● **Problem to work on**: Print the lines starting at the one that contains "will tap(665, 357)." and ending at the last line, reproducing each one exactly.

● **Data supplied**:
— Begin —
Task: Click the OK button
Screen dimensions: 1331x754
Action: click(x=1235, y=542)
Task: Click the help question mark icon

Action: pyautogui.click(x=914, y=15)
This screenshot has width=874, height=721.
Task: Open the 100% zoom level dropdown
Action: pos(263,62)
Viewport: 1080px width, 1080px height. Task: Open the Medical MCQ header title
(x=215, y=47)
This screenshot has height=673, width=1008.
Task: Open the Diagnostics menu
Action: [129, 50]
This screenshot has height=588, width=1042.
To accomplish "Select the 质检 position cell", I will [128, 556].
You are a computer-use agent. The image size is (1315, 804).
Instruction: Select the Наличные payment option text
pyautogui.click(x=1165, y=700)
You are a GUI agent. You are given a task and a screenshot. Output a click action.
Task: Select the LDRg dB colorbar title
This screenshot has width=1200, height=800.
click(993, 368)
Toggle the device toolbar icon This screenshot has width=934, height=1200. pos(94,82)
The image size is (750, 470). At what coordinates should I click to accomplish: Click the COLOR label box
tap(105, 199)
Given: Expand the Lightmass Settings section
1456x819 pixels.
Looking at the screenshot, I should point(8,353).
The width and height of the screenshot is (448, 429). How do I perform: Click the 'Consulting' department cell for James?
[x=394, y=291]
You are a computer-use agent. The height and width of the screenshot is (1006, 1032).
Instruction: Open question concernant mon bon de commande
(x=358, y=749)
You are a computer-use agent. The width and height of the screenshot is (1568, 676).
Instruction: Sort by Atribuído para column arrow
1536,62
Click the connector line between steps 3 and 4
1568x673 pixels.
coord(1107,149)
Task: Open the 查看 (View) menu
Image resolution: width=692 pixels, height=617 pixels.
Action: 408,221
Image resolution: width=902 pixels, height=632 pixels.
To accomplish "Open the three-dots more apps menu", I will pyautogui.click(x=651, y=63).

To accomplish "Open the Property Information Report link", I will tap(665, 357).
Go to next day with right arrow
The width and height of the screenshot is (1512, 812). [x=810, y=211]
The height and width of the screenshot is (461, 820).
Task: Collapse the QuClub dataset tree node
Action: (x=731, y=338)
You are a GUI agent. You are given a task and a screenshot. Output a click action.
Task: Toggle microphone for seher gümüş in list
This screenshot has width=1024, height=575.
— End —
● **Full answer**:
To accomplish "Open the Property Information Report link", I will tap(665, 357).
Go to next day with right arrow
The width and height of the screenshot is (1512, 812). [x=810, y=211]
The height and width of the screenshot is (461, 820).
Task: Collapse the QuClub dataset tree node
Action: (x=731, y=338)
You are a GUI agent. You are given a task and a screenshot. Output a click action.
Task: Toggle microphone for seher gümüş in list
This screenshot has width=1024, height=575.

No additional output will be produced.